Eclipse Community Forums: TMF (Xtext) » how to deal with a non context free lexing issue

Home » Modeling » TMF (Xtext) » how to deal with a non context free lexing issue

how to deal with a non context free lexing issue [message #641325]

Wed, 24 November 2010 20:47

Eclipse User

Hi,
I am investigating how to support an existing language with an Xtext
based implementation (for tooling).

Unfortunately, the language design is not completely context free - it
has support for literal regular expression that clashes with other
terminals - it can however only appear in certain contexts.

The regular expression is written within / / requiring a \ before a / if
an (otherwise terminating) slash should be included in the regex.

This clashes with the multiline comments /* */ and single line comments
#...to end of line.

How do you recommend handling an issue like this?

Regards
- henrik

Re: how to deal with a non context free lexing issue [message #641371 is a reply to message #641325]

Thu, 25 November 2010 03:53

Eclipse User

I've used a terminal def. of

terminal PATTERN_STRING: '/' ( ( '\\' '/' ) | ( !( '/' ) ) )* '/';

in combination with

TerminalRule: 'terminal' name=ID ':' regexp=PATTERN_STRING;

and that didn't give me any problems whatsoever. (And yes, this looks a bit like a grammar for Xtext Wink

)

Re: how to deal with a non context free lexing issue [message #641440 is a reply to message #641371]

Thu, 25 November 2010 08:26

Eclipse User

I knew that :)
The issue is to also handle division, string, ml and sl comments.

If pattern is a terminal it will eat:
10 / 2 / 5
(which is two divisions producing 1)

If pattern is not a terminal, the sl comment rule will eat half the
rexex:
/abc#de/

If sl comment is included in a non terminal pattern, non commented
tokens after the regex are eaten:
matches(/a#/, "I am eaten by sl terminal")

And so on...
- henrik

Meinte Boersma <meinte.boersma@gmail.com> wrote:
> I've used a terminal def. of
>
> terminal PATTERN_STRING: '/' ( ( '\\' '/' ) | ( !( '/' ) ) )* '/';
>
> in combination with
>
> TerminalRule: 'terminal' name=ID ':' regexp=PATTERN_STRING;
>
> and that didn't give me any problems whatsoever. (And yes, this looks
> a bit like a grammar for Xtext ;))

--
- henrik

Re: how to deal with a non context free lexing issue [message #641512 is a reply to message #641440]

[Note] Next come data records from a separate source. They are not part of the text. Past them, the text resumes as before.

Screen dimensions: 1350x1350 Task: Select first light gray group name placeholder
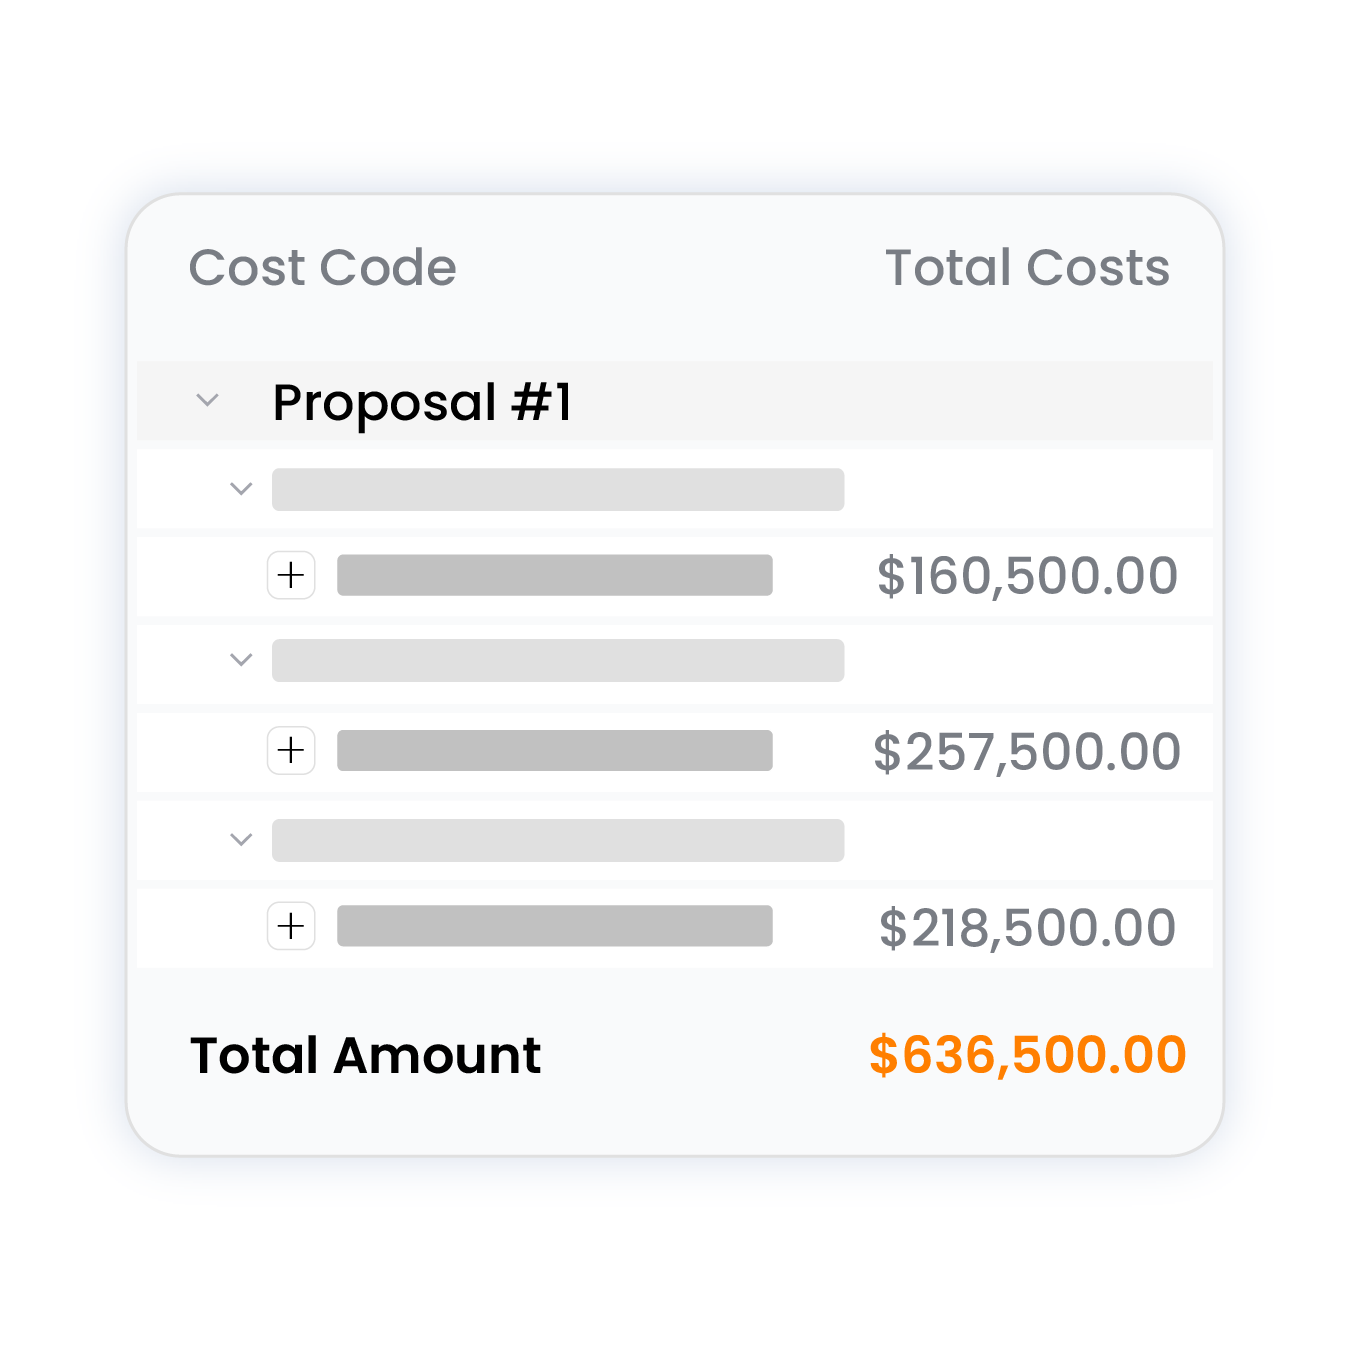[x=558, y=490]
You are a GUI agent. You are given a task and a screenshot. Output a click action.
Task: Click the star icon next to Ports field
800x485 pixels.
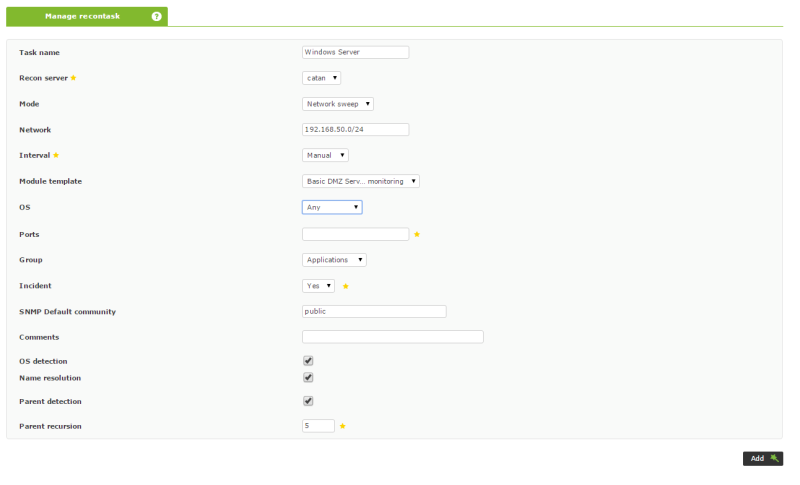point(417,234)
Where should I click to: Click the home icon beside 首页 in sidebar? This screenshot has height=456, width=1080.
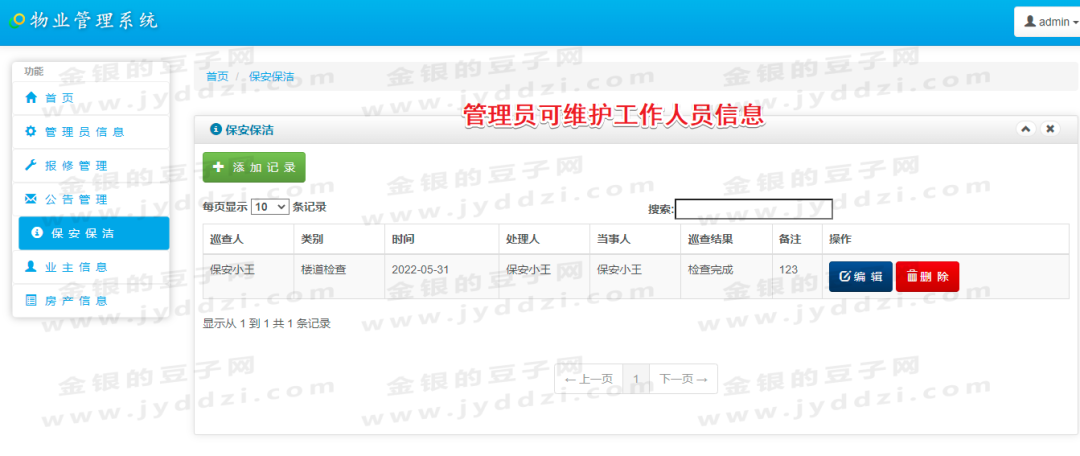[x=30, y=98]
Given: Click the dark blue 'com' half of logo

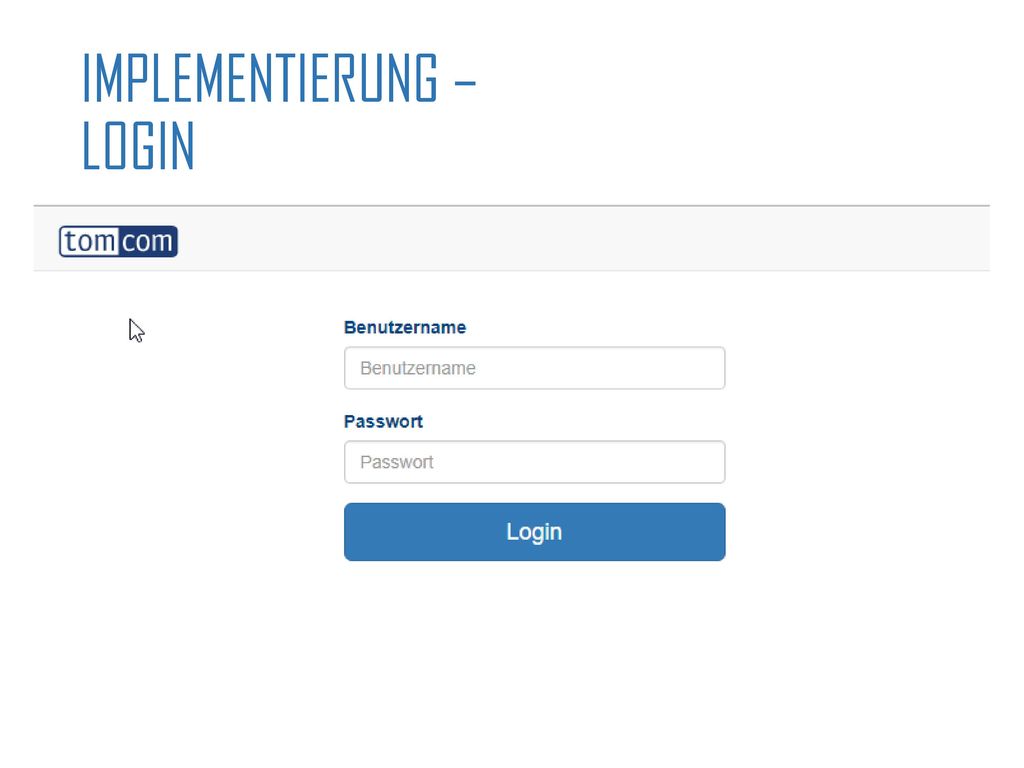Looking at the screenshot, I should click(148, 241).
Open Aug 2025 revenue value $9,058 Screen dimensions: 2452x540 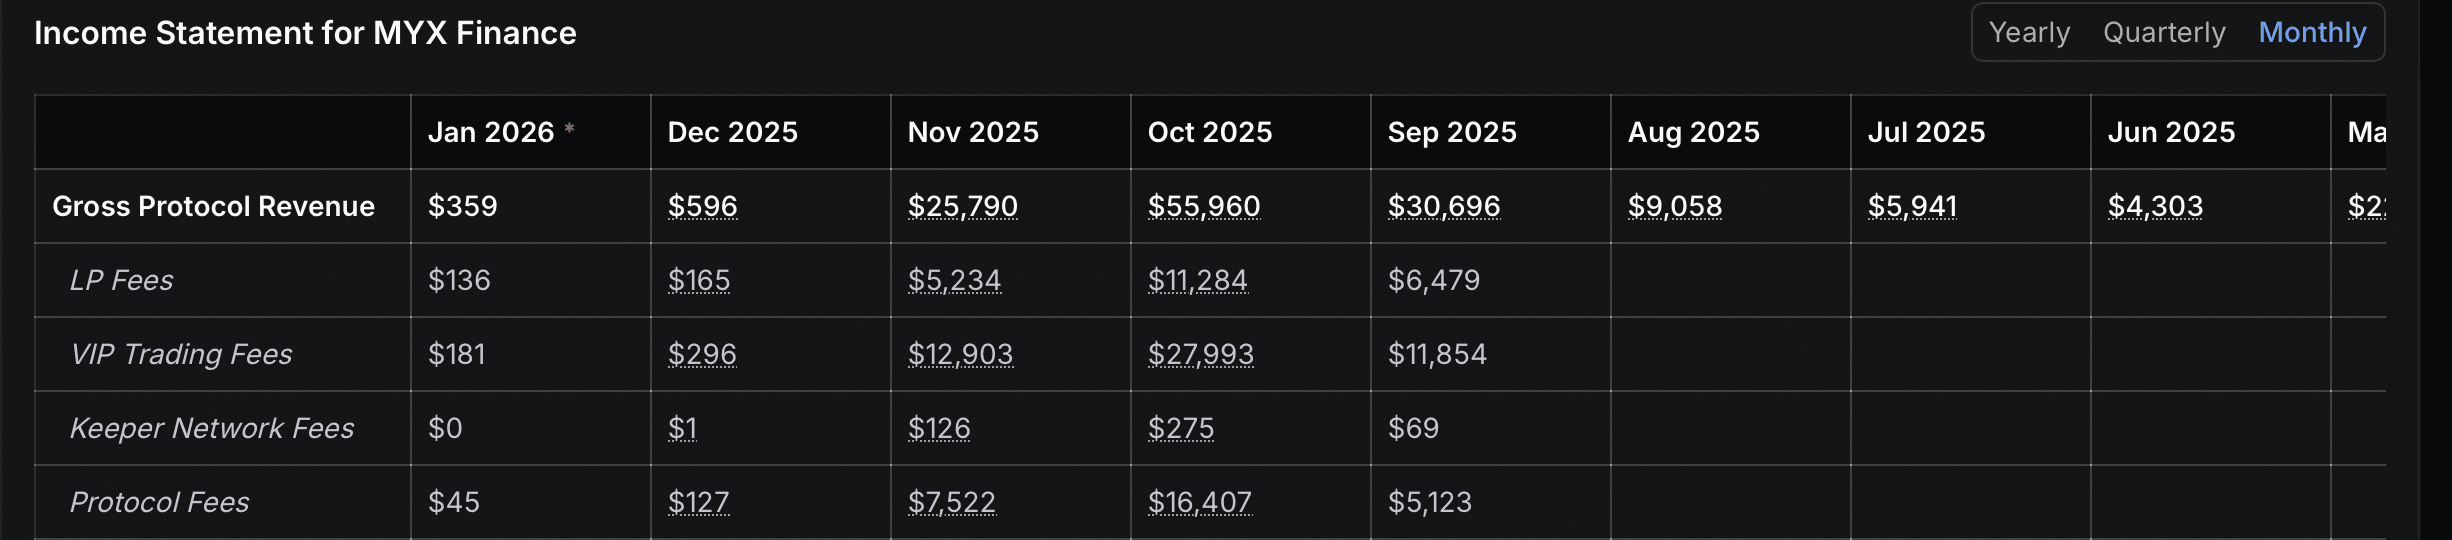1674,206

Thu, 25 November 2010 13:20

Eclipse User

So,
How can I make this work with Xtext?

- henrik
On 11/25/10 2:26 PM, Henrik Lindberg wrote:
> I knew that :)
> The issue is to also handle division, string, ml and sl comments.
>
> If pattern is a terminal it will eat:
> 10 / 2 / 5
> (which is two divisions producing 1)
>
> If pattern is not a terminal, the sl comment rule will eat half the
> rexex:
> /abc#de/
>
> If sl comment is included in a non terminal pattern, non commented
> tokens after the regex are eaten:
> matches(/a#/, "I am eaten by sl terminal")
>
> And so on...
> - henrik
>
> Meinte Boersma<meinte.boersma@gmail.com> wrote:
>> I've used a terminal def. of
>>
>> terminal PATTERN_STRING: '/' ( ( '\\' '/' ) | ( !( '/' ) ) )* '/';
>>
>> in combination with
>>
>> TerminalRule: 'terminal' name=ID ':' regexp=PATTERN_STRING;
>>
>> and that didn't give me any problems whatsoever. (And yes, this looks
>> a bit like a grammar for Xtext ;))
>
>
>

Re: how to deal with a non context free lexing issue [message #641529 is a reply to message #641512]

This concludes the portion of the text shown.